無門關解釋

 

 

 

○ 第十五則 洞山三頓(とうざんさんとん)

 

 

 

雲門因(うんもんちな)みに洞山(とうざん)の參(さん)ずる次(つ)いで、門問(もんと)うて曰(いは)く、近離甚(きんりなん)の處(ところ)ぞ。山伝(さんいは)く、査渡(さと)。門曰(もんいは)く、夏(げ)、甚(なん)の處(ところ)にか在(あ)る。

 

・・・以下省略・・・

 

 

 

無門曰(むもんいは)く、

 

 

雲門當時便(うんもんそのかみすなは)ち本分(ほんぶん)の草料(さうれう)を輿(あた)へて、洞山(とうざん)をして別(べつ)に生機(さんき)の一路(ろ)あらしめば、家門寂寥(かもんせきれう)を致(いた)さず。

 

・・・以下省略・・・

 

 

頌(じゆ)に曰(いは)く、

 

 

獅子兒(ししじ)を教(をし)ふ迷子(めいし)の訣(けつ)。前(すヽ)まんと擬(ぎ)して跳躑(てうてき)して早(はや)く翻身(ほんしん)す。端無(はしな)く再(ふたゝ)び叙(の)ぶ當頭著(たうとうぢやく)。前箭(ぜんせん)は輕(かる)く猶(な)ほ後箭(こうせん)は深(ふか)し

 

 

 

 

解釋

 

 

昨日の終わり

 

 

洞山(とうざん)は果(はた)して三頓の棒を喫(くら)ふべきか、將(は)た否(いな)かである。

・・・以下省略・・・

 

讀者諸君(とくしゃしょくん)よ、(諸人(しょにん)に問(と)ふ)いづれが是(ぜ)か非(ひ)か、者裏(このてん)に向(むか)って明快(めいくわい)な判斷(はんだん)を下(くだ)し得(え)たならば、洞山(とうざん)の悟(さと)りを蘇生(よみがへ)らせるばかりでなく、他(た)の人々(ひとびと)にも大悟(たいご)の活句(くわつく)を出(い)ださしめることにもならう、どうぢやと無門(むもん)は伝(い)ったのである。
◇ ◇ ◇ ◇ ◇
課題:
- a) 洞山三頓の文章の「解釈」の部分では、洞山についてどのような問いが立てられていますか。
- b) 洞山三頓の文章を、最後の文の後から書き継いでください。
◇ ◇ ◇ ◇ ◇
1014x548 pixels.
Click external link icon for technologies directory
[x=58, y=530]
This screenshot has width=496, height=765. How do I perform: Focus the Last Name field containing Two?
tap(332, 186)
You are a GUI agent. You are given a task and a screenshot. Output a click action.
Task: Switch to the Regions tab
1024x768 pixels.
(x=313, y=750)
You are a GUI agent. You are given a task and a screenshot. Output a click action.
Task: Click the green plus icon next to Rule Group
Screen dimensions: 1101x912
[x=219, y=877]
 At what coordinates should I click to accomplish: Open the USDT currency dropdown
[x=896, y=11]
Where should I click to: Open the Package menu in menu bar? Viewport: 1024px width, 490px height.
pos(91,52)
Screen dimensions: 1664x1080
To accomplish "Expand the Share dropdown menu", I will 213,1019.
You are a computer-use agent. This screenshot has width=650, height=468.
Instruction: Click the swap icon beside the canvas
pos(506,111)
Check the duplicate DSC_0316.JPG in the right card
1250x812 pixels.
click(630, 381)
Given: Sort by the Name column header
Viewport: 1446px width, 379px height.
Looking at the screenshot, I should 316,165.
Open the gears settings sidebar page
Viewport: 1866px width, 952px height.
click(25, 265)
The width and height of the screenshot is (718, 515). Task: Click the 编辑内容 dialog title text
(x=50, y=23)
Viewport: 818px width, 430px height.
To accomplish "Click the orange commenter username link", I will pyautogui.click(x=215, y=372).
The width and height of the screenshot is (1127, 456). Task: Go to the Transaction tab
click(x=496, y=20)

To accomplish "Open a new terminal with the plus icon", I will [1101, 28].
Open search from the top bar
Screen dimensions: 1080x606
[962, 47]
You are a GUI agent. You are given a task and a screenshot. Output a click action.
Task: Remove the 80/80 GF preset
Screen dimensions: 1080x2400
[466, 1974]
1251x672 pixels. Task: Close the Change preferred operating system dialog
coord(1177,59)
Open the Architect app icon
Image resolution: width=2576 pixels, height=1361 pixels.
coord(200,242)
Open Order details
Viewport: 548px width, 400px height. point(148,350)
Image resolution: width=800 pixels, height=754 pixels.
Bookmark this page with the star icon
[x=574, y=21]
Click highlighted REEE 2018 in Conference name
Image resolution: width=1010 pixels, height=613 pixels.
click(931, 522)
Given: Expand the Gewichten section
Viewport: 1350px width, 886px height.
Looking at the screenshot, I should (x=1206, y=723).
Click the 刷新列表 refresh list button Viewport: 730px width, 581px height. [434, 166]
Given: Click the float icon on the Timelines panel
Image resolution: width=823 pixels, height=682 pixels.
◇ ◇ ◇ ◇ ◇
解答:
- a) 洞山は果たして三頓の棒を喫らうべきか、それとも否かという問いです。

- b)
 

 

 

 

つづき

 

 

だいたい雲門三頓(うんもん三とん)の棒(ぼう)は、どい伝(い)ふ挨拶(あいさつ)をしたから、その挨拶(あいさつ)の仕方(しかた)に間違(まちがひ)があったからと伝(い)ふ理由で棒をくらはせるのではない。

 

 

 

江西湖南色々(かうせいこなんいろいろ)の處(ところ)で修行して來たと伝(い)ふその氣負(きお)った心(こころ)に棒を食(くら)はせるのである。増上慢(ぞうじやうまん)を摧破(さいは)するのである。

 

 

 

かつて花王石鹸(くわわうせきけん)の副社長だった山崎高晴氏(やまざきたかはるし)と話したことがある。

 

 

 

氏は基督教(キリストけう)の關西學院(くわんさいがくゐん)を卒業して更(さら)に同志社大學の神學部(しんがくぶ)に入(はい)ったが、物(もの)はあり餘(あま)れば價値(かち)が低下(さが)ってその價値(かち)は零(ゼロ)になると教へられた經濟原理(けいざいげんり)の答案(たふあん)に「物はあり過ぎれば價値(かち)が低下して零以下即(すなは)ちマイナスになる。

 

 

 

石炭ガラでも少量では道路の地均(ぢなら)しなどに價値(かち)があるが、多過(おほす)ぎればその取除(とりのぞ)く費用に却(かへ)って多額(たがく)を支怫(しはら)はねばならぬ。即(すなは)ちあり過ぎればその價値(かち)はマイナスになる」と書いて提出したので、此(こ)の學生は經濟學的天才(けいざいがくてきてんさい)があると認(みと)められて、推薦的(すゐせんてき)に經濟學部に轉學(てんがく)したほどの明快(めいくわい)なる頭の持主(もちぬし)であった。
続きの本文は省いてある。